John McAslan + Partners has won a key role in the overhaul of Sydney’s Central Station.
The practice, which has offices in London and Edinburgh, will work with Woods Bagot on the A$955 million (£540 million) project.
The pair form part of a multidisciplinary team appointed to upgrade the 112-year-old station by Transport for New South Wales and Sydney Metro. UK-based contracting giant Laing O’Rourke will lead the team.
John McAslan + Partners executive chairman John McAslan said: ‘We are looking forward to contributing to this landmark project.
‘The world’s leading cities, Sydney among them, are under extraordinary pressure in terms of the development of transport infrastructure in relation to urban fabric. With 96 per cent of Sydney train services currently calling at Central Station, this interchange performs a critical function and impression of the city.’
Woods Bagot has five studios in Australia as well as a base in London and various others around the world. Its principal, John Prentice, said customer-centred thinking was at the heart of the scheme.
Describing it as ‘generous, distinctive and memorable’, he said the station’s new underground concourse would ‘eliminate the travel trudge’.
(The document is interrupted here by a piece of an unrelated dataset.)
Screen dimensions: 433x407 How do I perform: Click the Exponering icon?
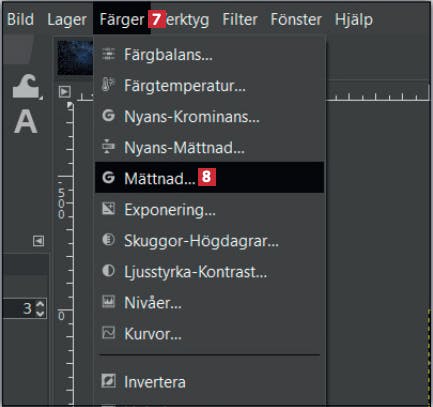pos(108,209)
He added: ‘Our design approach has been to walk in the shoes of the customer every step of the way to create a truly great experience.
‘Finding your way around intuitively in uncluttered and beautifully finished spaces has been a major design focus.’
Central Station is the backbone of Sydney’s public transport network, with more than 250,000 people passing through the station every day, a number forecast to grow to 450,000 in the next two decades. The overhaul of the station is part of the A$20 billion (£11.3 billion) Sydney Metro initiative.
Last year, Foster + Partners landed a contract to design seven new metro stations in central Sydney as part of the project. These will serve the 15.5km central link between Chatswood on the North shore and Sydenham.
John McAslan + Partners previously designed the celebrated transformation of London’s King’s Cross Station, while Woods Bagot won plaudits for its overhaul of Sydney’s Wynyard Walk commuter link.